Percolate: Document fields concatenating; causing unexpected matches

This is a re-post of a bug I raised at github about a month agohttps://github.com/elasticsearch/elasticsearch/issues/2476,
but I haven't heard back about it.

To recreate the issue (against ES 0.20.0 RC1), please see this bash script:

Basically a document with field1: A and field2: B will match against a
percolator for the exact phrase "A B" even though that exact phrase does
not occur in either field, but only when the fields are concatenated.

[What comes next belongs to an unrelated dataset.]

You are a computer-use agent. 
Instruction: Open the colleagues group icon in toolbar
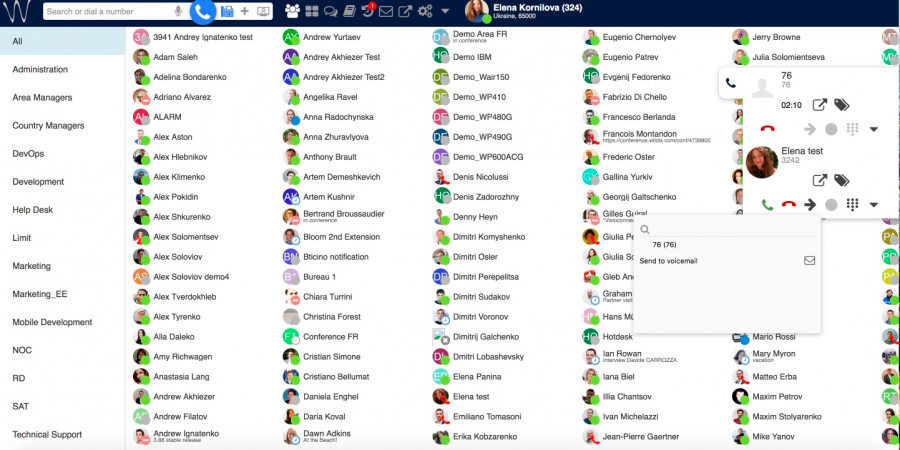[292, 11]
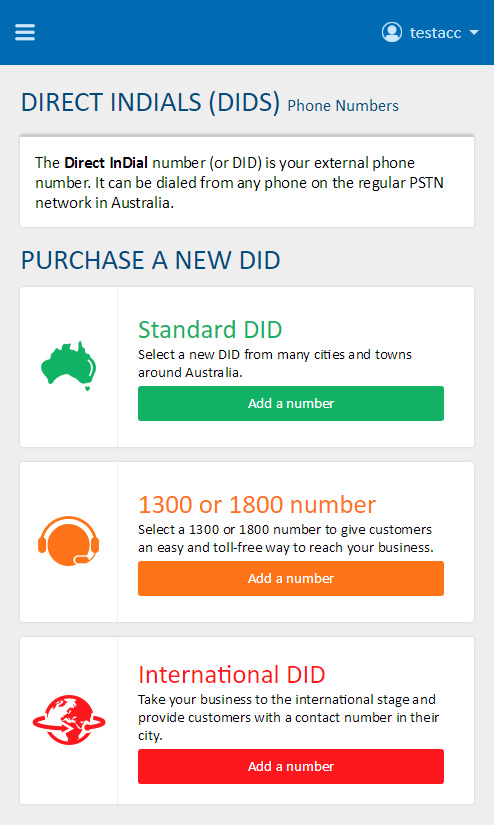Click the Phone Numbers subtitle text

(343, 106)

Just wondering if a fix for this is on any road map. Thanks.

--

On Sun, 2013-01-06 at 17:22 -0800, Laser Jesus wrote:

This is a re-post of a bug I raised at github about a month ago, but I
haven't heard back about it.

To recreate the issue (against ES 0.20.0 RC1), please see this bash
script: Bash script to recreate a bug in Elastic Search whereby separate document fields are merged together to create word combinations that don't actually exist in any individual field · GitHub

Basically a document with field1: A and field2: B will match against a
percolator for the exact phrase "A B" even though that exact phrase
does not occur in either field, but only when the fields are
concatenated.

The reason for this is that the values from field1 and field2 are being
concatenated and indexed in the _all field, which is what you are
querying.

You have two choices:

  1. query field1 and field2 separately, instead of the _all field
  2. set the position_offset_gap of the _all field to (eg) 100

clint

--